Michèle Faivre-Jussiaux (I) Barbe bleue ou le maître des réjouissances

Préface de Liliane Zolty, Editions des Crépuscules, 2014, 120 p., 20€

Cabinet de lecture : Annik Bianchini nous donne son avis

Psychanalyste, Annik Bianchini Depeint collabore, en tant que journaliste, à “Actualité en France”, la revue d’information du ministère des Affaires étrangères et européennes. Elle a enseigné au Centre culturel français de Rome. Ses publications sont orientées, par priorité, sur les auteurs et les événements alliant connaissance et recherche, dans le domaine de la psychanalyse et des sciences humaines.

Si doucement le soir se fond dans la nuit
Qu’on peut à peine dire le jour fini.

Consignes:
**1)** Indiquez si chacune des affirmations suivantes concorde avec le texte sur Barbe bleue, en répondant par oui ou par non et en citant les mots du texte qui tranchent : (a) la préface du livre est signée Liliane Zolty ; (b) Annik Bianchini a enseigné au Centre culturel français de Paris ; (c) le livre compte 120 pages.
**2)** Recopiez le passage du texte sur Barbe bleue qui va de « Michèle Faivre-Jussiaux (I) » jusqu'à « des sciences humaines. », en changeant « Rome » en « Milan ».
**3)** Reprenez le texte consacré à Barbe bleue ou le maître des réjouissances et poursuivez-le à partir de l'endroit où il s'arrête.

Extrait de données:
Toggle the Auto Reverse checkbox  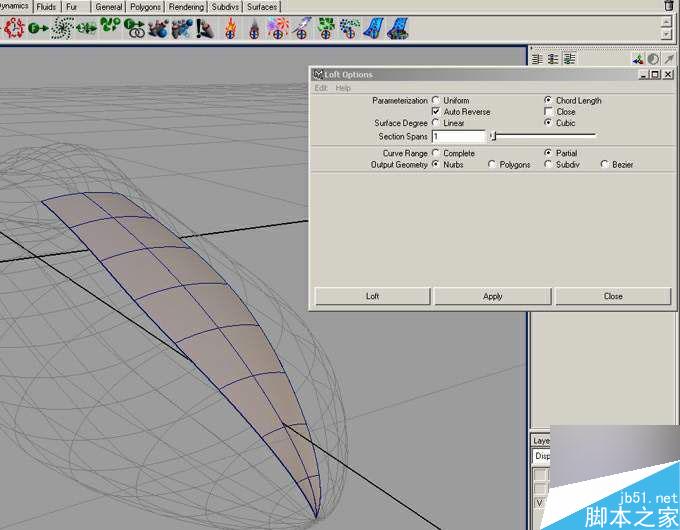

Réponses par consigne:
**1)**
(a) Oui : « Préface de Liliane Zolty ».
(b) Non : « Elle a enseigné au Centre culturel français de Rome ».
(c) Oui : « 120 p. ».

**2)**
Michèle Faivre-Jussiaux (I) Barbe bleue ou le maître des réjouissances

Préface de Liliane Zolty, Editions des Crépuscules, 2014, 120 p., 20€

Cabinet de lecture : Annik Bianchini nous donne son avis

Psychanalyste, Annik Bianchini Depeint collabore, en tant que journaliste, à “Actualité en France”, la revue d’information du ministère des Affaires étrangères et européennes. Elle a enseigné au Centre culturel français de Milan. Ses publications sont orientées, par priorité, sur les auteurs et les événements alliant connaissance et recherche, dans le domaine de la psychanalyse et des sciences humaines.

**3)**
Emily Brontë

Comme les mythes, les contes touchent au plus profond de la psyché humaine. Ce sont des messages de l’inconscient. Ils s’édifient suivant la fantastique architecture du rêve. Dans « L’interprétation du rêve », Freud se réfère aux contes pour justifier l’analyse des rêves : « Nous savons déjà que les mythes et les contes de fées, les proverbes et les chansons, le langage d’imagination utilisent le même symbolisme ».

Dans la préface de « Barbe bleue ou le maître des réjouissances », Lilane Zolty, psychanalyste à Paris,  indique : « Dans ce très beau texte métaphorique, porté par la splendeur et la menace forestières, Michèle Faivre-Jussiaux explore le chemin et les embûches de la féminité ».  Ce récit littéraire, superbe sur la féminité,  est  en effet un parcours ténébreux parsemé d’errances, d’obstacles et d’effroi, où l’on peut se perdre, mais aussi se retrouver, dans la vérité de son être.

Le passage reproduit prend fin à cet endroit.